Taking up American football before the age of 12 may have an impact on behaviour and mood much later in life, a study of former players said Tuesday.
Those who started the sport early were at higher risk by age 51 to suffer from depression, apathy or other behavioural problems, though memory and thinking skills did not seem to be affected, according to a paper in the journal Translational Psychiatry.
"Youth exposure to football may have long-term neuro-behavioural consequences," it said.
But the study authors could not state conclusively that repeated hits to the head were the cause of any "dysfunction" observed in former gridiron players in later years.
They urged further research "to inform policy and safety decision-making".
Other experts, too, cautioned against reading too much into the study, which involved no examination of former players' brains, and relied on answers to questions by telephone and online, rather than a formal diagnosis.
"The paper hints... that repetitive concussive brain injury might have happened in these American football players, but does not provide any evidence for this suggestion," said Michael Swash, a neurology expert from Barts and the London School of Medicine.
The researcher team, from the United States, used data from 214 former amateur and professional American football players enrolled in an ongoing study of neurodegenerative disease.
The male subjects had not played any contact sport other than football, either at high school, college or professionally.
The study sought to examine potential long-term harms of early exposure to a sport that sees players receive violent head blows that can cause concussion, linked to later brain problems.
- To play, or not to play? -
The researchers had theorised that the damage may be compounded by starting at an early age.
"Youth football is played between ages of five and 14, a period when the brain undergoes substantial maturation in males," the team wrote.
Young players can experience more than 200 head impacts per season, they added, citing earlier research.
"The effects of repetitive head impact exposure on the brain at a young age may disrupt neurodevelopment," the researchers said.
For the study, former players with an average age of 51 were asked to rate their behaviour, mood, and executive function -- which includes tasks like analysing, planning and organising.
They also underwent a test of cognitive ability.
Among those who reported a learning disability, having taken medication for depression, or to have received a psychiatric diagnosis, most had started football when they were younger than 12, said the study authors.
The study did not consider whether the former players had received any head injuries.
By the authors' own analysis, the findings "should not be used to inform safety and/or policy decisions in regards to youth football", and more studies are needed.
David Reynolds, the chief scientific officer of Alzheimer's Research UK, pointed out that sports like American football can contribute to a healthy, active lifestyle.

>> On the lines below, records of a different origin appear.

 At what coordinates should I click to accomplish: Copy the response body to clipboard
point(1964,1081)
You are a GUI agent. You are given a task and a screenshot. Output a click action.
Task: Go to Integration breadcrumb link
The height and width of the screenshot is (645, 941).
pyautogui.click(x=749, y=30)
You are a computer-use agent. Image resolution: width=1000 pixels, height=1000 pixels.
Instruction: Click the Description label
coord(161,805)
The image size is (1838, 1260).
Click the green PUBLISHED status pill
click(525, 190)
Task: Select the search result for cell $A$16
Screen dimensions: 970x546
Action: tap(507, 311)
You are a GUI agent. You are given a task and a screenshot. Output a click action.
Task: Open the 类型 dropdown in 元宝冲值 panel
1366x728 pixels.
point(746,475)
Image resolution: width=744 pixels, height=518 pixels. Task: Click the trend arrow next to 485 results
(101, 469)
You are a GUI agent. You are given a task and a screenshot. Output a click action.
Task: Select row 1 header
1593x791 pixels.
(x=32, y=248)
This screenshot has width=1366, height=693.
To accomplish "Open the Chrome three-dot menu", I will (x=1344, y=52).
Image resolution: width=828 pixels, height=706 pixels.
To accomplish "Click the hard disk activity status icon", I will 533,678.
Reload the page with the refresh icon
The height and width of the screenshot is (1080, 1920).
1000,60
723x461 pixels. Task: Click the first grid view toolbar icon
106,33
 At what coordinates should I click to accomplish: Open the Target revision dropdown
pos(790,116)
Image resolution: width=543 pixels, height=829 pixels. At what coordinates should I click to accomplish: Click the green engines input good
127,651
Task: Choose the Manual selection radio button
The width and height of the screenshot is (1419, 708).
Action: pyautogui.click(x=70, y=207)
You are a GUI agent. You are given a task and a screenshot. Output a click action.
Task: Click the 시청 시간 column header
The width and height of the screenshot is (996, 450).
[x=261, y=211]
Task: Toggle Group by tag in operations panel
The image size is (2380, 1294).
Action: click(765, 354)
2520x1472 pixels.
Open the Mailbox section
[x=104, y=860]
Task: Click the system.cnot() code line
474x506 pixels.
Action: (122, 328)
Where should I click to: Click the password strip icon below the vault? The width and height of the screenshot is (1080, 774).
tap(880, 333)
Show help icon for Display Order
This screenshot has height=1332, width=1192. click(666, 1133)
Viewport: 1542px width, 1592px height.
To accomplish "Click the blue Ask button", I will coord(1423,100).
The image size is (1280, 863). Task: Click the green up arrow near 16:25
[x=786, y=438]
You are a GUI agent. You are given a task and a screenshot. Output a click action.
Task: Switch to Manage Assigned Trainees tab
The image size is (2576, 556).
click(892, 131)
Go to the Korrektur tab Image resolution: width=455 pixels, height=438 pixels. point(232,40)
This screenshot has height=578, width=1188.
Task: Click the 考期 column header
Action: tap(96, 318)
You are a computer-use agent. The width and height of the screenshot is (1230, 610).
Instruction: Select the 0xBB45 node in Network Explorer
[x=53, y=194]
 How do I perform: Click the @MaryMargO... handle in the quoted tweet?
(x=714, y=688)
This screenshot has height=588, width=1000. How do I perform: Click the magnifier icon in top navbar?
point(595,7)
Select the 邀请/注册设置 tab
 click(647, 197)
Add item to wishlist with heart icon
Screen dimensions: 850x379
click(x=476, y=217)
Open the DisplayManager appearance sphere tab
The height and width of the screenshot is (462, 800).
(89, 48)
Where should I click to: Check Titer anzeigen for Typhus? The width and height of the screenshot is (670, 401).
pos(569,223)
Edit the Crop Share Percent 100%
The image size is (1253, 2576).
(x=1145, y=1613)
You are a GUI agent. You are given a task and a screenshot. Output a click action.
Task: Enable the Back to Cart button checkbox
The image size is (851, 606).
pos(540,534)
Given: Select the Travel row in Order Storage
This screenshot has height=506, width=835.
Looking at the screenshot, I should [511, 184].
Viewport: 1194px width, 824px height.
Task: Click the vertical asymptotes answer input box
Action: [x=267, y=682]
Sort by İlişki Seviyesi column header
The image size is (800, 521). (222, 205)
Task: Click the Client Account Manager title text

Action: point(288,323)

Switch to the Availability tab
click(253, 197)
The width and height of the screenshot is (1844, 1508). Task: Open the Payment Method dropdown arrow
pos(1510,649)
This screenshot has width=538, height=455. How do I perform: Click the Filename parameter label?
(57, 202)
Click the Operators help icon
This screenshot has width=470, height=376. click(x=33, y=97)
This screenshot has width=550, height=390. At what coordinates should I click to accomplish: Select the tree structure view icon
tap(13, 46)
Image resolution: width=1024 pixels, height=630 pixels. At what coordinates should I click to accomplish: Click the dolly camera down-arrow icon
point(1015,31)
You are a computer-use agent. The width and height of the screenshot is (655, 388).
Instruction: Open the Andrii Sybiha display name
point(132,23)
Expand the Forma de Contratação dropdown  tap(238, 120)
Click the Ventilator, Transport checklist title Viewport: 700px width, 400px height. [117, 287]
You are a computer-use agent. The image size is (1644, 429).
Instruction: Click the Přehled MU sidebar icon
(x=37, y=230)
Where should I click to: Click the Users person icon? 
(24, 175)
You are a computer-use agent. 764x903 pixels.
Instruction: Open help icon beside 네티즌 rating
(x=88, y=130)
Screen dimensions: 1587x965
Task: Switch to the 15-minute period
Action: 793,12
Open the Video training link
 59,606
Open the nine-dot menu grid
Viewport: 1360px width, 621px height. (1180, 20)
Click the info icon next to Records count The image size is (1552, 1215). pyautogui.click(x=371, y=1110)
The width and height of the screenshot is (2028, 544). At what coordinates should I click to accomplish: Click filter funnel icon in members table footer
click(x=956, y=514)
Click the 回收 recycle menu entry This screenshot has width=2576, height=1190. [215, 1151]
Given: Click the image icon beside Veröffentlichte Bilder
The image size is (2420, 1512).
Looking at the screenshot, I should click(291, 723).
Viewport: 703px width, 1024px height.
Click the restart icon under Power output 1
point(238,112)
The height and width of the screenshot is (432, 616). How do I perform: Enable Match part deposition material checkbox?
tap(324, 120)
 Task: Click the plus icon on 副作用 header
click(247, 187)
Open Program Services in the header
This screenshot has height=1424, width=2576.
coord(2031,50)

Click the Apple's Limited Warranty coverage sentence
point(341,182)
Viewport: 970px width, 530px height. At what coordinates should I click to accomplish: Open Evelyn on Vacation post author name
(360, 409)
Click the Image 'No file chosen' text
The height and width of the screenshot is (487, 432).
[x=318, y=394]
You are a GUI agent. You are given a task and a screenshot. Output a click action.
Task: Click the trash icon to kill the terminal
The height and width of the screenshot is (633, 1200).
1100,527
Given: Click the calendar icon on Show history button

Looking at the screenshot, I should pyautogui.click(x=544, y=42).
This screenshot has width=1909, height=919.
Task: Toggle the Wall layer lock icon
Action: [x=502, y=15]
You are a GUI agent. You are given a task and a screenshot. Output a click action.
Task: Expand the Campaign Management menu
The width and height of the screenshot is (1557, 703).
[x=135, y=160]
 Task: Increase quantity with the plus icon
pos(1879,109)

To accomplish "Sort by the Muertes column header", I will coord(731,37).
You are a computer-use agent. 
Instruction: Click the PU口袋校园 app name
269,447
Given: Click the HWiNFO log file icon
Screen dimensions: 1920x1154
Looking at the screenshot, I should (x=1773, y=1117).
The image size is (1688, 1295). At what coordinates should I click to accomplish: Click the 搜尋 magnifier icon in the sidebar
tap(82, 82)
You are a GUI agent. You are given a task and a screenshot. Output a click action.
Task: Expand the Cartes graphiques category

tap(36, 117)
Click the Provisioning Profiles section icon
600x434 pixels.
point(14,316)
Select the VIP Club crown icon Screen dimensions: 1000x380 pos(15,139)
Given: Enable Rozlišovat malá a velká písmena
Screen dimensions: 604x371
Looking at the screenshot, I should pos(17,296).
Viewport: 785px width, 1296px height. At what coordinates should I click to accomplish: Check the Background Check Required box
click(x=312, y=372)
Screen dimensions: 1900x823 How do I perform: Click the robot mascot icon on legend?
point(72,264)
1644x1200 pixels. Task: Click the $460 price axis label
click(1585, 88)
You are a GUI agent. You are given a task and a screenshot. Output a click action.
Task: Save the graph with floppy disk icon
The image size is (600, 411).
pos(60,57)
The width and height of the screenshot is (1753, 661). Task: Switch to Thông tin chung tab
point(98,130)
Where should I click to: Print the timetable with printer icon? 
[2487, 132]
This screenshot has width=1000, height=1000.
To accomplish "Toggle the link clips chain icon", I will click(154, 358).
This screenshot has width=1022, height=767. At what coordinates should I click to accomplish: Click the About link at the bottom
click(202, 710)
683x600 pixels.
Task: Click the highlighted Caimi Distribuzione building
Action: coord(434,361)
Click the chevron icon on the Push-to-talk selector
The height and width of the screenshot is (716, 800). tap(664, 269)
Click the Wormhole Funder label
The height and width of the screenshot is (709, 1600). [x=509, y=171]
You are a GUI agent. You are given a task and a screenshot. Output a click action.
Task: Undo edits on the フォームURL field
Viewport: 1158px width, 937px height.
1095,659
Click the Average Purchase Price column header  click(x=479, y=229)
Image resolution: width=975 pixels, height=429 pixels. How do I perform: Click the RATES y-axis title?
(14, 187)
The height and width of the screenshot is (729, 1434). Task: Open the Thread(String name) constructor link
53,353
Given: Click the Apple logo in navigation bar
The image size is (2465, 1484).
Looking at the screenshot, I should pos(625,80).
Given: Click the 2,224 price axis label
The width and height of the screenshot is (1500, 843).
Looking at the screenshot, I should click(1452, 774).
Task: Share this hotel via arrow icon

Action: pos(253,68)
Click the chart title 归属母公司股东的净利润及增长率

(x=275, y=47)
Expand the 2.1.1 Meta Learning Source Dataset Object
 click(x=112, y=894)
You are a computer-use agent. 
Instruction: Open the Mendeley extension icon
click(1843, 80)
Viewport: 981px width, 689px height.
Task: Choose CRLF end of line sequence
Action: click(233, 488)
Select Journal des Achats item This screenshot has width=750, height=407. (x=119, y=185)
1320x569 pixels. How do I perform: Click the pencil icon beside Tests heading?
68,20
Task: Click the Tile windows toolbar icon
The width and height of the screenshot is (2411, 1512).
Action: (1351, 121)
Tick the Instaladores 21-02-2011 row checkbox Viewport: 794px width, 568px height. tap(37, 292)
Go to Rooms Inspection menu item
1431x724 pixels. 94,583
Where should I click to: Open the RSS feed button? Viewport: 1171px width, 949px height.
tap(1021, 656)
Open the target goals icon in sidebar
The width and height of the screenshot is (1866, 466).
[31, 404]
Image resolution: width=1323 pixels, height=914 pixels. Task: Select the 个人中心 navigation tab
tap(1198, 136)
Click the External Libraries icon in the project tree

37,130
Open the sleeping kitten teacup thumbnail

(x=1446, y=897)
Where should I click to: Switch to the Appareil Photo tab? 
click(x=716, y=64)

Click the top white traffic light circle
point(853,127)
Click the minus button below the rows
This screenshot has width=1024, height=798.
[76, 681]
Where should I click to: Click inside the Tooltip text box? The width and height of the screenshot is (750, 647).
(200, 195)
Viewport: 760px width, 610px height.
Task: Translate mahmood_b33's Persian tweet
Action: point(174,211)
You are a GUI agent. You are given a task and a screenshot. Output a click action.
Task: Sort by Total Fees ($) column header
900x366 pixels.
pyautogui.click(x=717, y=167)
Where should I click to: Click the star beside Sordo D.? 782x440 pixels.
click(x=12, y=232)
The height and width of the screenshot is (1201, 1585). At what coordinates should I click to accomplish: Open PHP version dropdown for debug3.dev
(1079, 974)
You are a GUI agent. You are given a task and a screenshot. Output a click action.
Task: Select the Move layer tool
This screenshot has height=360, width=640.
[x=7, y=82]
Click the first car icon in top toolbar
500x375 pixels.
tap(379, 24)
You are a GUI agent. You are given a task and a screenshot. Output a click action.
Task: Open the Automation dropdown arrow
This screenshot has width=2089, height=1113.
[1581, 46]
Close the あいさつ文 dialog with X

"It is important that findings highlighting the potential risks of any sport are followed up with further research so that people can make informed decisions about the activities they get involved in and how best to minimise any risks," he wrote in a comment distributed by the Science Media Centre.
In April last year, a study said some 43 percent of retired American football players studied show signs of traumatic brain injury.
The National Football League has faced growing scrutiny in recent years over concussions and head trauma in America's most popular sport.
In 2015, the league agreed to a $1-billion (800-million-euro) settlement to resolve thousands of lawsuits by former players suffering neurological problems.